In France, the State stole all the venerable churches in 1905 – or self-legitimized the theft at the time of the French Revolution – but it guarantees the Church the right to use them for religious purposes in perpetuity. The Church has to pay for the operating expenses, but the building is maintained by the State. The Church promises to keep the churches open to pilgrims and visitors for free.
Might the Queen suggest to the Church of England, of which she is the governor, that the French model be followed, and that stolen churches ought to at least be kept open for worship?
But of course, the Rochester canons tell us, the mini-golf does not actually interfere with the religious services, which are still carried out elsewhere in the complex. And the mini-golf is free, and there are also places reserved for prayer. I suppose it would have been possible to ban prayers altogether in favour of golf, but that would have been intolerant. Some Muslims might drop by who want to pray, or at least to hear the Koran being read.
While I am not entirely opposed to charging visitors to venerable churches a fee – treating tourists like tourists has a certain logic to it – I personally refuse to pay to enter churches. I am more than willing to offer donations to assist in the upkeep.
Visiting St. Paul’s in London I was told by the cashier that it was not necessary to pay if I “only” intended to pray, and an usher guided me to a side chapel reserved for prayer from which it was not possible to see the interior of the main church. Perhaps they though I might pray with my eyes closed, and therefore did not need the beauty of the place to assist in lifting my mind and heart to God. Neither St. Paul’s nor Westminster Abbey charge if you come for vespers or other religious services.

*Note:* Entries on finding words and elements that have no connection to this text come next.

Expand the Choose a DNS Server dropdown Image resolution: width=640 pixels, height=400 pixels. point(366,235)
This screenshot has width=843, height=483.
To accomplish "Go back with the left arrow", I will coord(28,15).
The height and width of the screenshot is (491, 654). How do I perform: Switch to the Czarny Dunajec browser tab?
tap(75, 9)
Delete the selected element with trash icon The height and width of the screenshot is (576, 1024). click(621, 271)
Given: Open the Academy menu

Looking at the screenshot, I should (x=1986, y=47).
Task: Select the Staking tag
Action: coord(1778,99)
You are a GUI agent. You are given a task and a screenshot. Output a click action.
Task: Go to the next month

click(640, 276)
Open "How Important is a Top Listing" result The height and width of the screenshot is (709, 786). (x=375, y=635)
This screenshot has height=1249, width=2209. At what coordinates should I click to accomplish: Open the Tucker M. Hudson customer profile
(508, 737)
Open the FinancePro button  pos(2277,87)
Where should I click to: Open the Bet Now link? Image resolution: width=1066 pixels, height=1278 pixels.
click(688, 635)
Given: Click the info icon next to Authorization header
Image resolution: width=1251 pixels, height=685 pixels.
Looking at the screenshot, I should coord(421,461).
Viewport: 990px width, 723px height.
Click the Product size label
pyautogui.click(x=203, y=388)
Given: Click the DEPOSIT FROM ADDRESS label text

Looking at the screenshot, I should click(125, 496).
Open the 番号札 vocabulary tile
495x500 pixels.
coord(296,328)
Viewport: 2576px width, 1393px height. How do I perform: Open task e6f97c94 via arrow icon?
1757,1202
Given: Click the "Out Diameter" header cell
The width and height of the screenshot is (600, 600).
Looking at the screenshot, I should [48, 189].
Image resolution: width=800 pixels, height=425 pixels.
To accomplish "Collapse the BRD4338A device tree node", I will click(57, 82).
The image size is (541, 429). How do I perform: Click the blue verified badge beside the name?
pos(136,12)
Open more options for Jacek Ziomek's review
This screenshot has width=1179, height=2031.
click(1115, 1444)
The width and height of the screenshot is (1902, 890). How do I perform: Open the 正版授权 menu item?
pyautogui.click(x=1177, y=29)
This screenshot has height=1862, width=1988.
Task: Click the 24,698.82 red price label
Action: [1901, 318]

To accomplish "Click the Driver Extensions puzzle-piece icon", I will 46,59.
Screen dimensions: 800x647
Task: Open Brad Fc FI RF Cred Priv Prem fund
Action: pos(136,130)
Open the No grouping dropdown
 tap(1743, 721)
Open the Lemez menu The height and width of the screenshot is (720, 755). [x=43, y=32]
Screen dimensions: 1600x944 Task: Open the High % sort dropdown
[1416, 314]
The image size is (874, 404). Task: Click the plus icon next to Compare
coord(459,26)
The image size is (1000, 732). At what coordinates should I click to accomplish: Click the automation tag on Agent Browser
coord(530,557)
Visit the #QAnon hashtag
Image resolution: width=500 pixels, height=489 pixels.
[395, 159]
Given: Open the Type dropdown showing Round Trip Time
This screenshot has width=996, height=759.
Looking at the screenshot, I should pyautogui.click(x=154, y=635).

Sequestering places to pray, as if pilgrims are to be quarantined, while the main body of the church is given over to tourism or recreational mini-golf, is a betrayal of the generations of the faithful who built them, and the martyrs who died for that faith. It is, as St. Paul the apostle would put it, a matter of “emptying the Cross of Christ of its power.”
Yet the Rochester Cathedral is not alone. At Norwich, there are plans for a 17-metre tall “helter skelter” climbing tower. At Lichfield, the grand tiled floor was transformed into a lunar surface to commemorate the moon landings.
“Wherever you are, or are not, on your faith journey, the space invites you just to be, to explore and encounter the space in your own way, to let it speak to both heart and soul,” reads the Norwich cathedral’s website.
And there is the explanation. No longer is the cathedral a place set aside for God, in which common people are invited to encounter Him. Rather it is a common space, cared for by the Church as a sort of civic duty, in which common activities find a home.
Convivium with each other we favour. But not as a replacement of communion with God. And the endurance and solidity of the former depends a great deal on endurance and solidity of the latter. Enduring and solid, just like a cathedral.